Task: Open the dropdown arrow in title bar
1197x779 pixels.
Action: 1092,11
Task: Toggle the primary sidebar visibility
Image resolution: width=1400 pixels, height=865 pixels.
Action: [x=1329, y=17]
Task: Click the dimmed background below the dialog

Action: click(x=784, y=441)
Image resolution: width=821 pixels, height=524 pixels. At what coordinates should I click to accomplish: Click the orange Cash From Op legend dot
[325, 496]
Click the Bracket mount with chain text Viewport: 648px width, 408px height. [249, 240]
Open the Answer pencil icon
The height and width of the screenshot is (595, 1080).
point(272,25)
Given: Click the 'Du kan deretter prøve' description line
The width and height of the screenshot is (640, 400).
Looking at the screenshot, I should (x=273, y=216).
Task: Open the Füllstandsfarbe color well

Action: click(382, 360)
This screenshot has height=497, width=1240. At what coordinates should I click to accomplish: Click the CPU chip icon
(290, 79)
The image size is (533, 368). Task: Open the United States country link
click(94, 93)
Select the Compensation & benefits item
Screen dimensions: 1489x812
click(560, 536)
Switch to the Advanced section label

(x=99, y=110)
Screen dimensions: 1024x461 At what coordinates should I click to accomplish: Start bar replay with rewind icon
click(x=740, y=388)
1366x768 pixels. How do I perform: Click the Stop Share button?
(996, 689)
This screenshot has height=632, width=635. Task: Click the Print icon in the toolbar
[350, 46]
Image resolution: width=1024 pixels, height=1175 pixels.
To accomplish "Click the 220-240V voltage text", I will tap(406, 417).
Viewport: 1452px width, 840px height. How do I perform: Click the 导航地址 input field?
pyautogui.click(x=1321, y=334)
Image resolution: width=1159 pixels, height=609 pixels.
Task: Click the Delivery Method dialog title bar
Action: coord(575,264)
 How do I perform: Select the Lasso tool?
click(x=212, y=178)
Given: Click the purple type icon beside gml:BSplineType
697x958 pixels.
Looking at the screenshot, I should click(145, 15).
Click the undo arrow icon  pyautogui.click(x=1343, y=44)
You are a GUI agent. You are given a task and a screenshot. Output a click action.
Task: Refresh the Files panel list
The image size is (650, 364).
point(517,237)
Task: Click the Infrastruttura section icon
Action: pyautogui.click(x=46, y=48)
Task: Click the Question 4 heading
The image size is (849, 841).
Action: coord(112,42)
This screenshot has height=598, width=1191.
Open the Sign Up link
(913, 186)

____

**Work task**
Output each line of the records above exactly, beginning at the first, and stop once the line containing "Open the Answer pencil icon" has been output.

**Answer section**
Task: Open the dropdown arrow in title bar
1197x779 pixels.
Action: 1092,11
Task: Toggle the primary sidebar visibility
Image resolution: width=1400 pixels, height=865 pixels.
Action: [x=1329, y=17]
Task: Click the dimmed background below the dialog

Action: click(x=784, y=441)
Image resolution: width=821 pixels, height=524 pixels. At what coordinates should I click to accomplish: Click the orange Cash From Op legend dot
[325, 496]
Click the Bracket mount with chain text Viewport: 648px width, 408px height. [249, 240]
Open the Answer pencil icon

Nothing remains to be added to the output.